Rice and shine

15 February 2010

By Anne Larrass in Haiti.

“Ne bloquez pas, ne bloquez pas!” a CARE distribution coordinator calls out to the giggling crowd of women and girls who have been lining up since 5:30 a.m. to receive their rice.

With no easy way to carry the 50kg bags, women and girls are dropping them every few steps, laughing and shaking their heads at the comedy of the situation.

“Don’t block the path, don’t block the path!” the coordinator shouts, but the more he hurries the women, the more bags drop and the more laughter fills the air.

By 8 a.m., the CARE team has managed to distribute all 800 bags of rice, which, once divided into two, will be able to feed 1,600 families in Delmas, a community within Port-au-Prince, for two weeks.

Aid agencies began distributing food to people immediately after the disaster. However, the desperate instinct to survive in these dire times ended up marginalising the weak. Men regularly jumped the lines, pushing women and the elderly to the back.

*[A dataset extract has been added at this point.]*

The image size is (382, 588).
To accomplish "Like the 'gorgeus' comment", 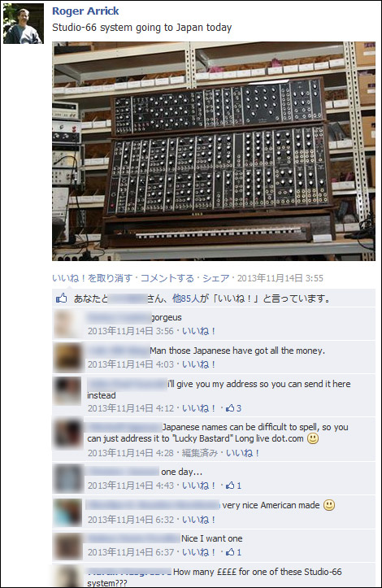I will pos(198,331).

To ensure all populations are reached, CARE now only distributes to women as the representatives of their families. While most women are expected to carry their own bags, CARE workers help pregnant women and the elderly reach the edge of the wall-protected distribution area before they are met by male relatives who then help them carry the bags home.

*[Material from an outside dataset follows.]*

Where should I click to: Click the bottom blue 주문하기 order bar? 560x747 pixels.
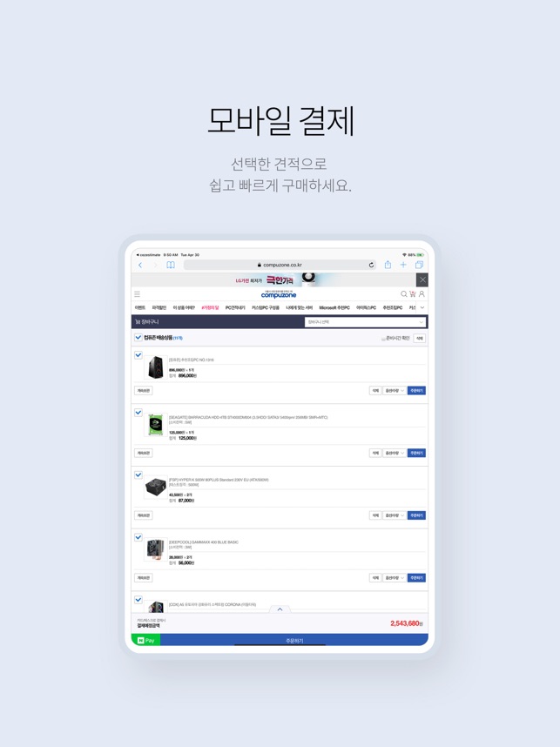294,640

Home these days means a tent or a tarp-covered area, often next to mountains of rubble and complete destruction. These families have lost everything. And while they already had little before January 12th, they now have even less.

It has been one month now since the earthquake decimated pockets of Haïti, killing more than 200,000 people and displacing 1,200,000. But when looking at these women’s faces that morning, it could have been just any other day. Smiling and giggling and wearing colourful clothes, they waited excitedly in line for their bags, holding hands with each other.

Since the earthquake hit, CARE has reached more than 100,000 people through food distributions. In other areas, CARE is distributing shelter kits, newborn kits, hygiene kits, blankets, and building latrines, reaching more than 200,000 people in total.